**STORED DATA**
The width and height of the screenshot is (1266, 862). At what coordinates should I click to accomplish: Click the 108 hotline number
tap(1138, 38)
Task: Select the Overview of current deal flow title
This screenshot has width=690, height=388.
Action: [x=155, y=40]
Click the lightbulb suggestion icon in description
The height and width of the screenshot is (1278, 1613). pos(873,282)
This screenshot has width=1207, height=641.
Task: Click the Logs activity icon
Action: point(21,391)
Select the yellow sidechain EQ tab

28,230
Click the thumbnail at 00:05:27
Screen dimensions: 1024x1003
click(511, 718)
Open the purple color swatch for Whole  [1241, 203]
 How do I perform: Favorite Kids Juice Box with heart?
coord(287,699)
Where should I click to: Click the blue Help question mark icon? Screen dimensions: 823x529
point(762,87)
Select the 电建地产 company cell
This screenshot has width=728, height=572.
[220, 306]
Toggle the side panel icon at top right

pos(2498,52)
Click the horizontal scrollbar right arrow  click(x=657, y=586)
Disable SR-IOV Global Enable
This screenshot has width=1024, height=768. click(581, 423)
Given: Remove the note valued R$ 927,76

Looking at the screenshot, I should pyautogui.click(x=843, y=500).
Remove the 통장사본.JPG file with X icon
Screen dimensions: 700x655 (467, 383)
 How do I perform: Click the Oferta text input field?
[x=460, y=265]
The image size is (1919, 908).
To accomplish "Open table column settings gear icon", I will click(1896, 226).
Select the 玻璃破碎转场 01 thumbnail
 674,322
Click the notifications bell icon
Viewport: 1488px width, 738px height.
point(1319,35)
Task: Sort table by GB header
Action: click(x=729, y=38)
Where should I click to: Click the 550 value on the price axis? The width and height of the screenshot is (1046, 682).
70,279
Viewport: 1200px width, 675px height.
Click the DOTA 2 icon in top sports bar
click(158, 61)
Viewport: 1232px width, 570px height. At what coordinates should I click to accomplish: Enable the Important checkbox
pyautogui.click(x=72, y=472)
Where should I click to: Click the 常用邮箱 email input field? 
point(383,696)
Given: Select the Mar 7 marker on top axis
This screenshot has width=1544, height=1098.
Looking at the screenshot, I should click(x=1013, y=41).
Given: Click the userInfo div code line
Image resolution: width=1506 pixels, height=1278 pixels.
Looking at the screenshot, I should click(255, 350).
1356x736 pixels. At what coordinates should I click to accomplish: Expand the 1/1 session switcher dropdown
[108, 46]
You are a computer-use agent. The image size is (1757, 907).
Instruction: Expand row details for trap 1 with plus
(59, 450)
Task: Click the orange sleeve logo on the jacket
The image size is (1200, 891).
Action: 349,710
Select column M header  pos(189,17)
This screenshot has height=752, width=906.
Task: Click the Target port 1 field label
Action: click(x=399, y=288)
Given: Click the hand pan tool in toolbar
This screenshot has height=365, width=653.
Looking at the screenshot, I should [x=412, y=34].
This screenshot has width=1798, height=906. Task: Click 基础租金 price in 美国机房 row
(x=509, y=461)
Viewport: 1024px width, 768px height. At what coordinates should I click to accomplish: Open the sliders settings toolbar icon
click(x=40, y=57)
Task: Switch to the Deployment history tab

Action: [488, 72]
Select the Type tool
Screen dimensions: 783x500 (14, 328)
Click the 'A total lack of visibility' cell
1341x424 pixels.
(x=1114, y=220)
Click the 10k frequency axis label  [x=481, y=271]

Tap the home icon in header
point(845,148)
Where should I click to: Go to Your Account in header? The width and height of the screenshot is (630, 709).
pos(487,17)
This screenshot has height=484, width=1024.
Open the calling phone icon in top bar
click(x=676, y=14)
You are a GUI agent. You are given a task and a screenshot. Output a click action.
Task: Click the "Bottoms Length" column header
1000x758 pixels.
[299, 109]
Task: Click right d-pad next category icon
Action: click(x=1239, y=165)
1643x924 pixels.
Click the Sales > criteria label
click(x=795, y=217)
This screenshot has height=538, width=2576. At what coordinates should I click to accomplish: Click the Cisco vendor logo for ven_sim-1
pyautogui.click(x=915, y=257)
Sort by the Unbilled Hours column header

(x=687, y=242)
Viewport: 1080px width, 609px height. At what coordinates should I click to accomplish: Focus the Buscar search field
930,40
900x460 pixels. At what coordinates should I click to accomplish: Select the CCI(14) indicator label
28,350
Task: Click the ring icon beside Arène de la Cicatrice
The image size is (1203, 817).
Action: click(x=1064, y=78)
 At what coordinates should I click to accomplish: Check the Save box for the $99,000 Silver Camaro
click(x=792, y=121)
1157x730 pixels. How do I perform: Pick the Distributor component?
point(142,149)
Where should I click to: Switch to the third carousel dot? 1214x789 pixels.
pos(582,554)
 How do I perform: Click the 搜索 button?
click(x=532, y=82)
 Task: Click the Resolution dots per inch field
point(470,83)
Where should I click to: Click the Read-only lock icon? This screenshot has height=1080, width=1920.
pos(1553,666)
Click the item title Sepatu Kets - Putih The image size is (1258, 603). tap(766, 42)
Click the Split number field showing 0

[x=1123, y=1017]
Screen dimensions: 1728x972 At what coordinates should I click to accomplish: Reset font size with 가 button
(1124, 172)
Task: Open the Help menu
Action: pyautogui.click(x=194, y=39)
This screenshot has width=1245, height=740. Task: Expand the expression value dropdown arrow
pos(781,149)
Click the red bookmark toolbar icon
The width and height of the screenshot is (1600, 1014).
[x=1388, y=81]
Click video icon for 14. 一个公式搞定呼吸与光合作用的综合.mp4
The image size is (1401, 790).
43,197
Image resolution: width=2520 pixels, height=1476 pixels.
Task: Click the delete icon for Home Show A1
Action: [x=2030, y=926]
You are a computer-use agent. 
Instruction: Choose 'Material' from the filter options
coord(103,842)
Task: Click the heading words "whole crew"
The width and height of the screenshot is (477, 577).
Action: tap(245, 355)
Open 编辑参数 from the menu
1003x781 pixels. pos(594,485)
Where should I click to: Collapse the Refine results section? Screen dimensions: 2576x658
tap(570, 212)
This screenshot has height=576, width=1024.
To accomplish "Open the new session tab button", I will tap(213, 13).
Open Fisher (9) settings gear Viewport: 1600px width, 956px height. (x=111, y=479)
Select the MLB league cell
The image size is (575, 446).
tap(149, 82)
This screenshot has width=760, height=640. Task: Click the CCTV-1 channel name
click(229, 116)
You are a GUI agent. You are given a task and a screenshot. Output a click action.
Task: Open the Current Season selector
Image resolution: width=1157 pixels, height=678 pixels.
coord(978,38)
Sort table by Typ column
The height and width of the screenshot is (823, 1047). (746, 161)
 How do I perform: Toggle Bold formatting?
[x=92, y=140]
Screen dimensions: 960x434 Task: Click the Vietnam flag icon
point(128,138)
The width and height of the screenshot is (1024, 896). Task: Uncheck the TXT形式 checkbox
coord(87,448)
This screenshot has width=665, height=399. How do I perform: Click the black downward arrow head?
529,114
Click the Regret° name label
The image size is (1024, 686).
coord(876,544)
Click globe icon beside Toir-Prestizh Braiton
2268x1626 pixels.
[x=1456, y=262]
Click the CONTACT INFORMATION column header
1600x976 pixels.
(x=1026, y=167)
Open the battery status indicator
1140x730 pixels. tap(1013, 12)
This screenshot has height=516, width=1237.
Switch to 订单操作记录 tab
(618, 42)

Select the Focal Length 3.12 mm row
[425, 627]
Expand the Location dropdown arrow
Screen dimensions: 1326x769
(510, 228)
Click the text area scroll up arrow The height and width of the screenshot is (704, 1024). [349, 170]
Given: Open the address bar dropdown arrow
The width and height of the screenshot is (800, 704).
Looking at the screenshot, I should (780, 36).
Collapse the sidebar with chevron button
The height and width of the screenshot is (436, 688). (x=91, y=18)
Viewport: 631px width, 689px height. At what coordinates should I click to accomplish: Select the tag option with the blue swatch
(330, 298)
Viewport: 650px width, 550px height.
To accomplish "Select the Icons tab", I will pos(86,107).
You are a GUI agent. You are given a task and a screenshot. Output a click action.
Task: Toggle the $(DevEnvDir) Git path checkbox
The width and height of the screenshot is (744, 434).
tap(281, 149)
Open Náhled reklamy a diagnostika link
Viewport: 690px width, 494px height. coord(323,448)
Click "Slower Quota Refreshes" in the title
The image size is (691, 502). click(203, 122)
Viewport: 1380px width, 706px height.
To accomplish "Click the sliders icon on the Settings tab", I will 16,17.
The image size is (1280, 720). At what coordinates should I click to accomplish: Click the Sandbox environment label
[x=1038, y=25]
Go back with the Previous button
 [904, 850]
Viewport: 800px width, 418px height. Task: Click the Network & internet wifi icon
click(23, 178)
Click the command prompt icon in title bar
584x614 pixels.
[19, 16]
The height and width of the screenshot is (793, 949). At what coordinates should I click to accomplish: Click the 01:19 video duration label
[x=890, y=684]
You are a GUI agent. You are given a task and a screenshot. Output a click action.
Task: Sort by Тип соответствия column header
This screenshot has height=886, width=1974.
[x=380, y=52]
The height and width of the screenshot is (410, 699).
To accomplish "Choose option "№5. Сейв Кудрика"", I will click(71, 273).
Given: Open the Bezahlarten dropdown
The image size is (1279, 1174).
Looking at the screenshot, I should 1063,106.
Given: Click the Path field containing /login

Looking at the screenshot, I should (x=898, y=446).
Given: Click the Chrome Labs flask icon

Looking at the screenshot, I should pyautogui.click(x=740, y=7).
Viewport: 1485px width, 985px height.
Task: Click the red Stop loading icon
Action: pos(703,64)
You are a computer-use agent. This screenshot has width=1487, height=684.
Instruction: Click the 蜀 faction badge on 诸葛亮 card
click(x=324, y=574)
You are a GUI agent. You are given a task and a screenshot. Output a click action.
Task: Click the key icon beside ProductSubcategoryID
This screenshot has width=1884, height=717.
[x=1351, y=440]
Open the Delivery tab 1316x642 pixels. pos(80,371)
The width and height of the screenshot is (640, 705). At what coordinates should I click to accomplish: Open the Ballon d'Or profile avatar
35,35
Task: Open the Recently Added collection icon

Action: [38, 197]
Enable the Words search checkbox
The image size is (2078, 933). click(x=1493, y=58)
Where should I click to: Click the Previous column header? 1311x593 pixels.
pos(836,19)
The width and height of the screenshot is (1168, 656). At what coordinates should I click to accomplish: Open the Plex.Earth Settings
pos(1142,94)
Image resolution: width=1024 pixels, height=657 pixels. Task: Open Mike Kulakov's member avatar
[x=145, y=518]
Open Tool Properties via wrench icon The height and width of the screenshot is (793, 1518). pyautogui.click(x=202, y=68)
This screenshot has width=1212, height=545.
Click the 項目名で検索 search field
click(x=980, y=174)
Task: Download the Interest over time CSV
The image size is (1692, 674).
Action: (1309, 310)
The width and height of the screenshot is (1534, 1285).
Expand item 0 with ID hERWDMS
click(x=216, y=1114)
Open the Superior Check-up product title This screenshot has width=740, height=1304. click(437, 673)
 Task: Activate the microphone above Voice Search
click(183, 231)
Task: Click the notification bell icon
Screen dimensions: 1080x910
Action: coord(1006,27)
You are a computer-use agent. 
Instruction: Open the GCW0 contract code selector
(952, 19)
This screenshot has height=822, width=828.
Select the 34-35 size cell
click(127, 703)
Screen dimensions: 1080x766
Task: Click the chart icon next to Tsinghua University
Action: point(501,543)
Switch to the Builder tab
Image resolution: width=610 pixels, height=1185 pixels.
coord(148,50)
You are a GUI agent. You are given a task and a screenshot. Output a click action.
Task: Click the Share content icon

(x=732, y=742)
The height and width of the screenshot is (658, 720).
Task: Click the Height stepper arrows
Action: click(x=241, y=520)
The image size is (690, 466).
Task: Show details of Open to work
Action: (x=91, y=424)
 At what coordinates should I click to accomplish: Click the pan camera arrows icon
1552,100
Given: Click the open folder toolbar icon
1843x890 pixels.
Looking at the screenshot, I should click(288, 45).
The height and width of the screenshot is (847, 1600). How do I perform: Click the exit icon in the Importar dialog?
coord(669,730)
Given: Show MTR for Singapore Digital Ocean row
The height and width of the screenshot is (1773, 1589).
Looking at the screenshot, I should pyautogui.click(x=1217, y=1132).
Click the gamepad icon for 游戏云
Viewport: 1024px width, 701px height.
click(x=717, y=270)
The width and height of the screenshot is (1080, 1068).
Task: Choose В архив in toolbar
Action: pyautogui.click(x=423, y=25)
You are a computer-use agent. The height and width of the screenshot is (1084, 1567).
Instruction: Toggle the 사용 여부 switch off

**INSTRUCTIONS FOR THE TASK**
Please filter the listing down to lines that include the word "computer".

**TASK RESULT**
You are a computer-use agent. The image size is (1757, 907).
You are a computer-use agent. 
You are a computer-use agent. This screenshot has width=1487, height=684.
You are a computer-use agent. 
You are a computer-use agent. The height and width of the screenshot is (1084, 1567).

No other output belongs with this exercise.